Title: THE THERMAL STABILITIES OF BARLEY CHYMOTRYPSIN INHIBITORS

Author
item MIKOLA, M - UNIVERSITY OF WISCONSIN
item Jones, Berne

Submitted to: Brewers Digest
Publication Type: Abstract Only
Publication Acceptance Date: 6/20/1998
Publication Date: N/A
Citation: N/A

Interpretive Summary:

Technical Abstract: Chymotrypsin inhibitors (CI) are small proteins that are widely distributed among cereal seeds. Their probable physiological role is to protect the seed from pest and pathogen attacks. Ryan (Ann. Rev. Phytopathol. 28:425-449. 1990) has proposed using various proteinase inhibitors, such as the CIs, as plant protective agents.

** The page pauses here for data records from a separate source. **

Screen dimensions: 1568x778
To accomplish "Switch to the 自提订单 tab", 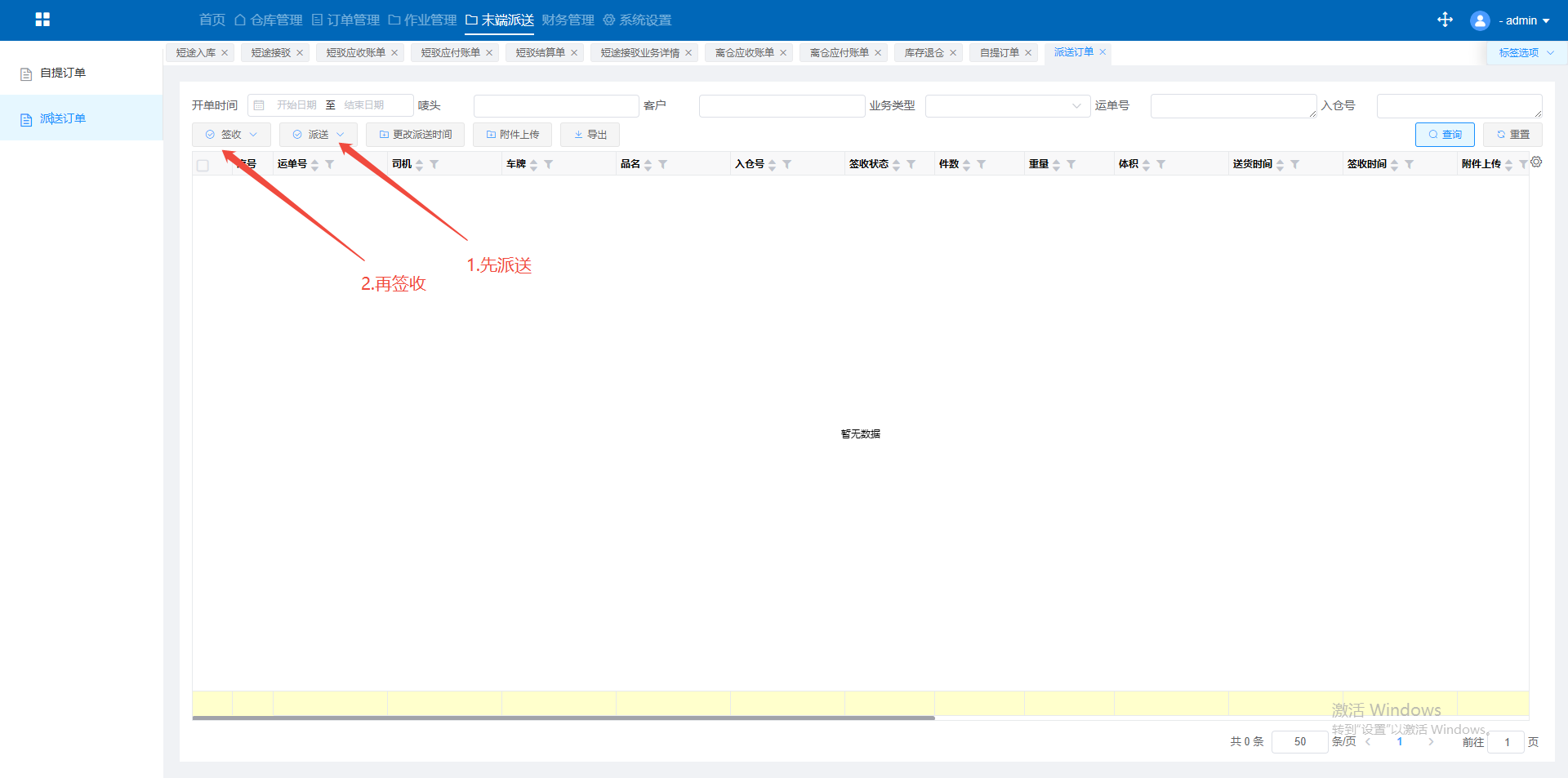I will [x=999, y=53].
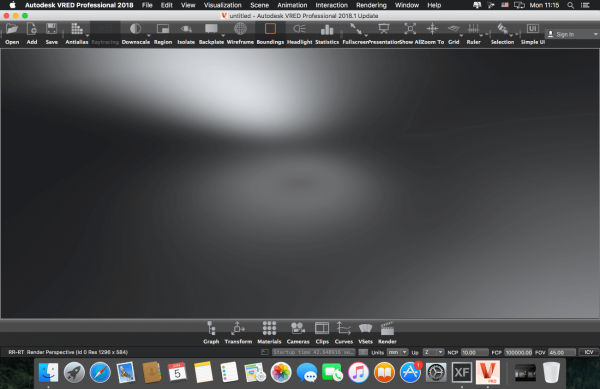
Task: Expand the Units mm dropdown
Action: (398, 352)
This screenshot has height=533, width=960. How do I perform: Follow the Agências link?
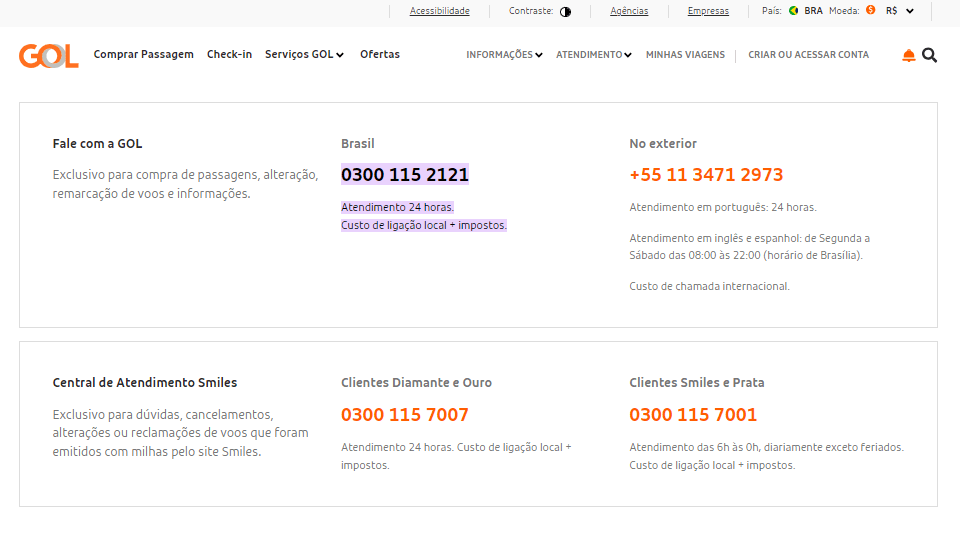pos(629,11)
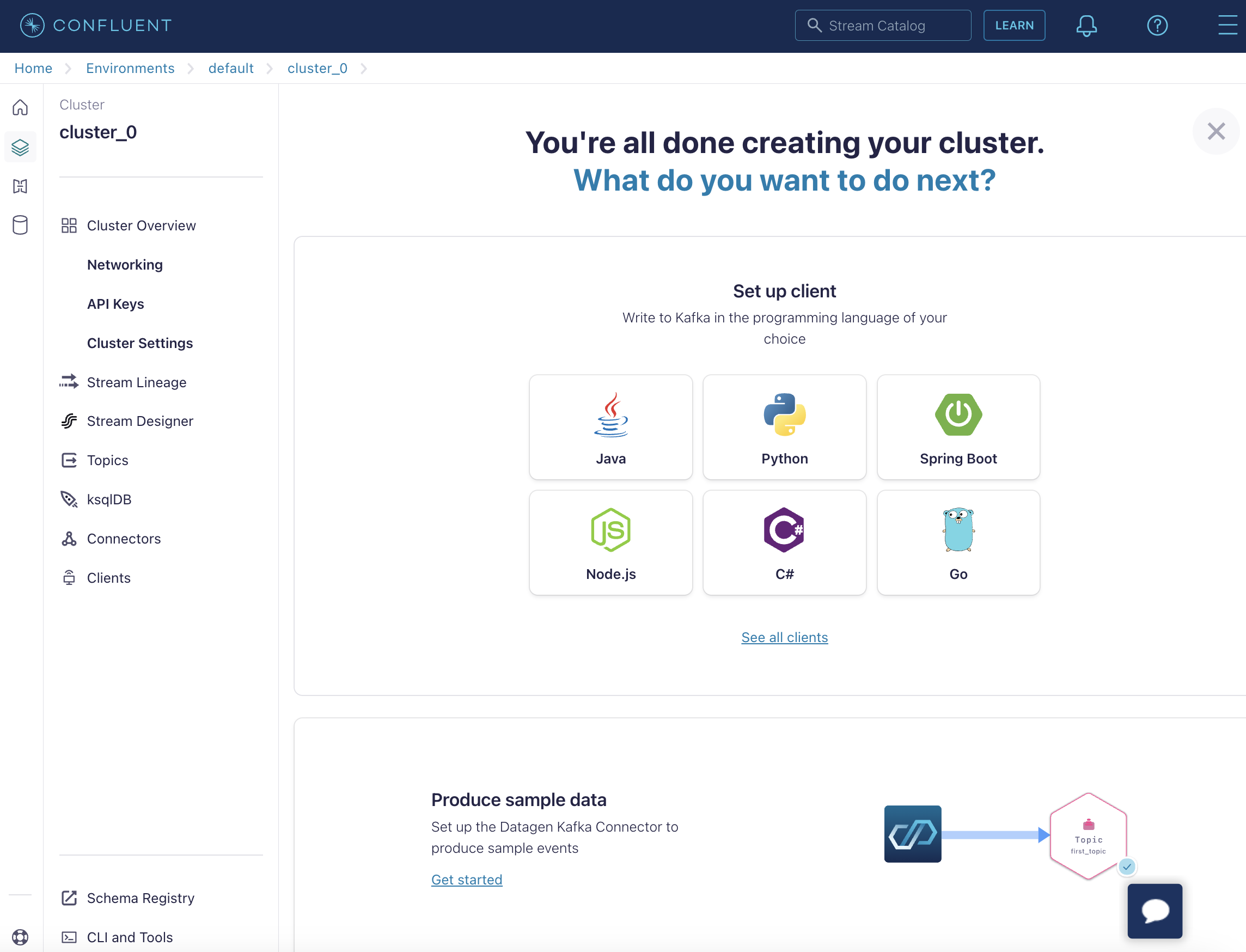The height and width of the screenshot is (952, 1246).
Task: Open the support lifebuoy icon in rail
Action: [20, 937]
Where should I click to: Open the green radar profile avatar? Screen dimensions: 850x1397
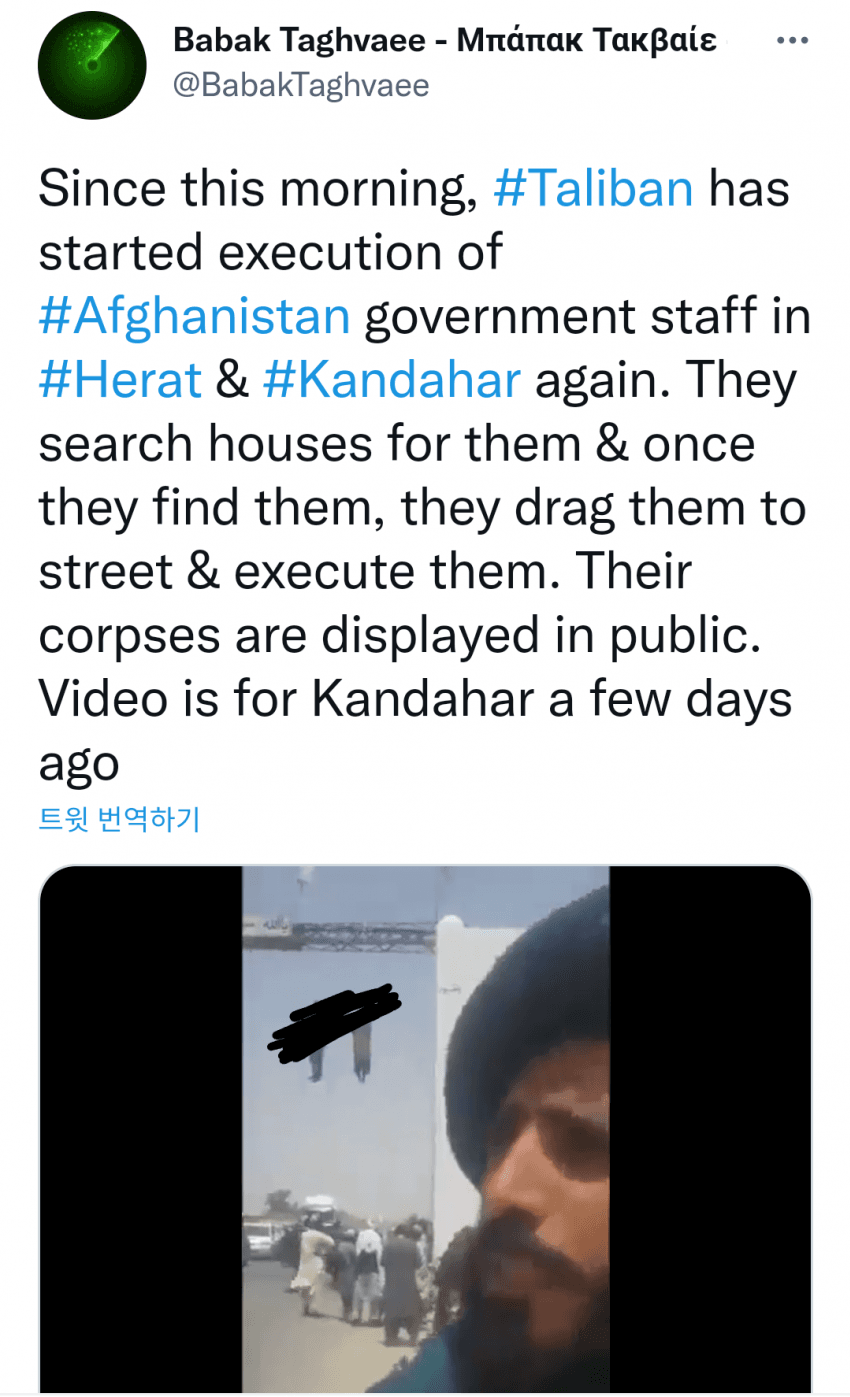point(92,65)
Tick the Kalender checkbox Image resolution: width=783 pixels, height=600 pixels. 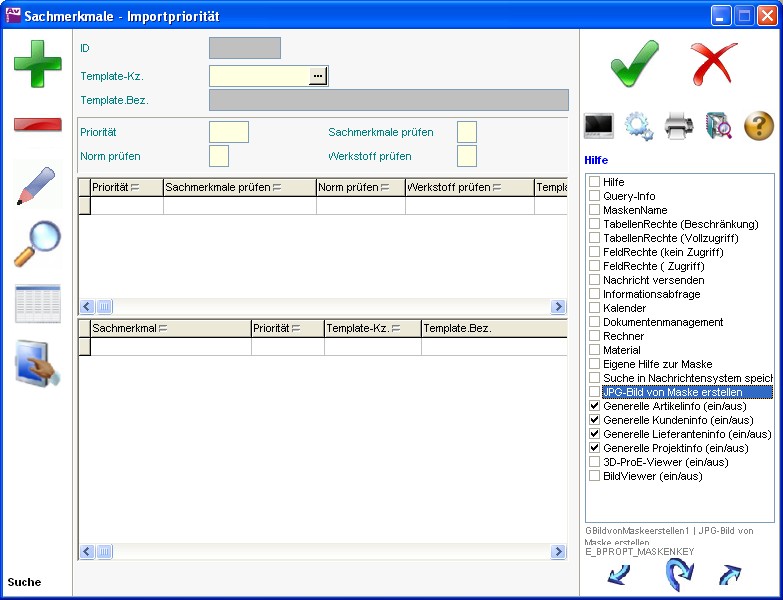(x=595, y=308)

Two groups of barley CIs have been characterized, the CI-1 proteins which are inactivated at about 60C, and their CI-2 counterparts, which are relatively stable at 100C (Boisen, et al. Physiol. Plant. 52:167-176. 1981). Our goal was to examine the fate of the CIs during malting by separating and analyzing them. During malting, some new activities formed that were mainly localized in the rootlets. Most of the rootlet CIs were stable to boiling temperatures, whereas resting seed inhibitors having similar electrophoretic mobilities were not. Of the individual CI activities extracted from ungerminated barley, all were stable at 60C, but half were inactivated at 70C. Kilning to 85C did not inactivate the malt CIs. The good thermal stabilities of the inhibitors imply that some of them may survive the brewing process and persist in beer. Analysis of five Hordeum spontaneum accessions showed that they contained different combinations of CI proteins. The five spontaneums contained, in totality, seven CI forms.